Output every record again so that it matches the original word for word.
┄┄┄┄┄┄┄┄┄┄┄┄┄┄┄┄┄┄┄┄
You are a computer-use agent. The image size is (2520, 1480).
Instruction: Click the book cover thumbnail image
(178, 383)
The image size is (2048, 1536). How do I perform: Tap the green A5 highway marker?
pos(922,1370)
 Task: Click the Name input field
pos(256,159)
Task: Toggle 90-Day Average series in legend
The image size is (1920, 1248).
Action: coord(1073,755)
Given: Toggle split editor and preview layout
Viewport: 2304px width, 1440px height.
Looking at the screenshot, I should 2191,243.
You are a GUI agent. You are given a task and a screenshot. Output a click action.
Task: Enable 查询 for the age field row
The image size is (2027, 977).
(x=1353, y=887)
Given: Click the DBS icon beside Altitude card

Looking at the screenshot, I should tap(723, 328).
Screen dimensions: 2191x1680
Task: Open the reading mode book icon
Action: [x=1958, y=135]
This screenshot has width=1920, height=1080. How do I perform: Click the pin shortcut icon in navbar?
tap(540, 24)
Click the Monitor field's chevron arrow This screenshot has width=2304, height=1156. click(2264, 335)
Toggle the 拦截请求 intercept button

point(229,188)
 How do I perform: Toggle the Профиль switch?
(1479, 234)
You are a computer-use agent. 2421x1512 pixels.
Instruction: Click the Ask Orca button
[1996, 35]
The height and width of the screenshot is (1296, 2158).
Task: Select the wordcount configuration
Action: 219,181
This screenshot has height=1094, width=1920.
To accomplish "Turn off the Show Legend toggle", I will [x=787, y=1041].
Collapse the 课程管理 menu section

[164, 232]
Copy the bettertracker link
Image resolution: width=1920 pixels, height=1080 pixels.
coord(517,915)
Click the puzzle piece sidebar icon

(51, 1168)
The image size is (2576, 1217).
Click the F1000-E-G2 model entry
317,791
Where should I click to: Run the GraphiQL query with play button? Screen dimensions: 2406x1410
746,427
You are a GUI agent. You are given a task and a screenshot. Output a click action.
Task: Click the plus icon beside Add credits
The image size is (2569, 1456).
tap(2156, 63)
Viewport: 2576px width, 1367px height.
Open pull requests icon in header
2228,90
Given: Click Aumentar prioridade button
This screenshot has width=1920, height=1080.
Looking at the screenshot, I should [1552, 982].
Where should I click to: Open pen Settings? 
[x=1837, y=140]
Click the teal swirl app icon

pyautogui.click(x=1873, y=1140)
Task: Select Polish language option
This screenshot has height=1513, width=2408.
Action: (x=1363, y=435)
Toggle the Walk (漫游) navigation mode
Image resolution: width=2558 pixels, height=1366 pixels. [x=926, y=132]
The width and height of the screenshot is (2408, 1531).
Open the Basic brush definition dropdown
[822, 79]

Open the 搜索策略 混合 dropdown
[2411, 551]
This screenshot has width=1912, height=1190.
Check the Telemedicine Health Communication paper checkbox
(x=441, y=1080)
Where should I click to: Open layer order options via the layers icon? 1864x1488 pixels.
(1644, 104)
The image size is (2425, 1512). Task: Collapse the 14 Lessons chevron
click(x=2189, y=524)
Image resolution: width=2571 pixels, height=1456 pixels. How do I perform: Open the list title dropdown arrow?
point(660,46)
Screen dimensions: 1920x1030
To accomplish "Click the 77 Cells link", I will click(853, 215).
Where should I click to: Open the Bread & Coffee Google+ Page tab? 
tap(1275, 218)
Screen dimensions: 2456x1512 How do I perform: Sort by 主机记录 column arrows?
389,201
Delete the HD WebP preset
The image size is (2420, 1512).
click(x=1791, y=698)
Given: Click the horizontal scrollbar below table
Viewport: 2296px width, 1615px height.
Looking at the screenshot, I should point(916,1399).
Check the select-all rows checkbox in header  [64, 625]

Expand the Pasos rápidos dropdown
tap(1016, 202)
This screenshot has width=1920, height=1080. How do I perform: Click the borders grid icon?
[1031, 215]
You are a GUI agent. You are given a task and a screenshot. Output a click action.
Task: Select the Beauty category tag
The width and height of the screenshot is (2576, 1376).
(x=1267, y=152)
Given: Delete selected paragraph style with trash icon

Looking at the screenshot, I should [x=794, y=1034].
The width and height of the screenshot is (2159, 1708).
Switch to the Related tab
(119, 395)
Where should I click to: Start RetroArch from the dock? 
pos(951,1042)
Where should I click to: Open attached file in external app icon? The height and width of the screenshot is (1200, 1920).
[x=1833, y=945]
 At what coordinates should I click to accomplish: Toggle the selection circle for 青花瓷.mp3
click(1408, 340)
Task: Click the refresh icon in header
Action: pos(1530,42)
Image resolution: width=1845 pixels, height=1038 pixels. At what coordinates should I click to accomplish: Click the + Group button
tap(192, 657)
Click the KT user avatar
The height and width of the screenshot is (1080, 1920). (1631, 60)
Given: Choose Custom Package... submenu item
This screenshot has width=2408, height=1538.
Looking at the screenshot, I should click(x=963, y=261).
┄┄┄┄┄┄┄┄┄┄┄┄┄┄┄┄┄┄┄┄
* Completed task *
You are a computer-use agent. The image size is (2520, 1480).
Instruction: Click the book cover thumbnail image
(178, 383)
The image size is (2048, 1536). How do I perform: Tap the green A5 highway marker?
pos(922,1370)
 Task: Click the Name input field
pos(256,159)
Task: Toggle 90-Day Average series in legend
The image size is (1920, 1248).
Action: coord(1073,755)
Given: Toggle split editor and preview layout
Viewport: 2304px width, 1440px height.
Looking at the screenshot, I should 2191,243.
You are a GUI agent. You are given a task and a screenshot. Output a click action.
Task: Enable 查询 for the age field row
The image size is (2027, 977).
(x=1353, y=887)
Given: Click the DBS icon beside Altitude card

Looking at the screenshot, I should tap(723, 328).
Screen dimensions: 2191x1680
Task: Open the reading mode book icon
Action: [x=1958, y=135]
This screenshot has width=1920, height=1080. How do I perform: Click the pin shortcut icon in navbar?
tap(540, 24)
Click the Monitor field's chevron arrow This screenshot has width=2304, height=1156. click(2264, 335)
Toggle the 拦截请求 intercept button

point(229,188)
 How do I perform: Toggle the Профиль switch?
(1479, 234)
You are a computer-use agent. 2421x1512 pixels.
Instruction: Click the Ask Orca button
[1996, 35]
The height and width of the screenshot is (1296, 2158).
Task: Select the wordcount configuration
Action: 219,181
This screenshot has height=1094, width=1920.
To accomplish "Turn off the Show Legend toggle", I will [x=787, y=1041].
Collapse the 课程管理 menu section

[164, 232]
Copy the bettertracker link
Image resolution: width=1920 pixels, height=1080 pixels.
coord(517,915)
Click the puzzle piece sidebar icon

(51, 1168)
The image size is (2576, 1217).
Click the F1000-E-G2 model entry
317,791
Where should I click to: Run the GraphiQL query with play button? Screen dimensions: 2406x1410
746,427
You are a GUI agent. You are given a task and a screenshot. Output a click action.
Task: Click the plus icon beside Add credits
The image size is (2569, 1456).
tap(2156, 63)
Viewport: 2576px width, 1367px height.
Open pull requests icon in header
2228,90
Given: Click Aumentar prioridade button
This screenshot has width=1920, height=1080.
Looking at the screenshot, I should [1552, 982].
Where should I click to: Open pen Settings? 
[x=1837, y=140]
Click the teal swirl app icon

pyautogui.click(x=1873, y=1140)
Task: Select Polish language option
This screenshot has height=1513, width=2408.
Action: (x=1363, y=435)
Toggle the Walk (漫游) navigation mode
Image resolution: width=2558 pixels, height=1366 pixels. [x=926, y=132]
The width and height of the screenshot is (2408, 1531).
Open the Basic brush definition dropdown
[822, 79]

Open the 搜索策略 混合 dropdown
[2411, 551]
This screenshot has width=1912, height=1190.
Check the Telemedicine Health Communication paper checkbox
(x=441, y=1080)
Where should I click to: Open layer order options via the layers icon? 1864x1488 pixels.
(1644, 104)
The image size is (2425, 1512). Task: Collapse the 14 Lessons chevron
click(x=2189, y=524)
Image resolution: width=2571 pixels, height=1456 pixels. How do I perform: Open the list title dropdown arrow?
point(660,46)
Screen dimensions: 1920x1030
To accomplish "Click the 77 Cells link", I will click(853, 215).
Where should I click to: Open the Bread & Coffee Google+ Page tab? 
tap(1275, 218)
Screen dimensions: 2456x1512 How do I perform: Sort by 主机记录 column arrows?
389,201
Delete the HD WebP preset
The image size is (2420, 1512).
click(x=1791, y=698)
Given: Click the horizontal scrollbar below table
Viewport: 2296px width, 1615px height.
Looking at the screenshot, I should point(916,1399).
Check the select-all rows checkbox in header  [64, 625]

Expand the Pasos rápidos dropdown
tap(1016, 202)
This screenshot has width=1920, height=1080. How do I perform: Click the borders grid icon?
[1031, 215]
You are a GUI agent. You are given a task and a screenshot. Output a click action.
Task: Select the Beauty category tag
The width and height of the screenshot is (2576, 1376).
(x=1267, y=152)
Given: Delete selected paragraph style with trash icon

Looking at the screenshot, I should [x=794, y=1034].
The width and height of the screenshot is (2159, 1708).
Switch to the Related tab
(119, 395)
Where should I click to: Start RetroArch from the dock? 
pos(951,1042)
Where should I click to: Open attached file in external app icon? The height and width of the screenshot is (1200, 1920).
[x=1833, y=945]
 At what coordinates should I click to accomplish: Toggle the selection circle for 青花瓷.mp3
click(1408, 340)
Task: Click the refresh icon in header
Action: pos(1530,42)
Image resolution: width=1845 pixels, height=1038 pixels. At what coordinates should I click to accomplish: Click the + Group button
tap(192, 657)
Click the KT user avatar
The height and width of the screenshot is (1080, 1920). (1631, 60)
Given: Choose Custom Package... submenu item
This screenshot has width=2408, height=1538.
Looking at the screenshot, I should click(x=963, y=261).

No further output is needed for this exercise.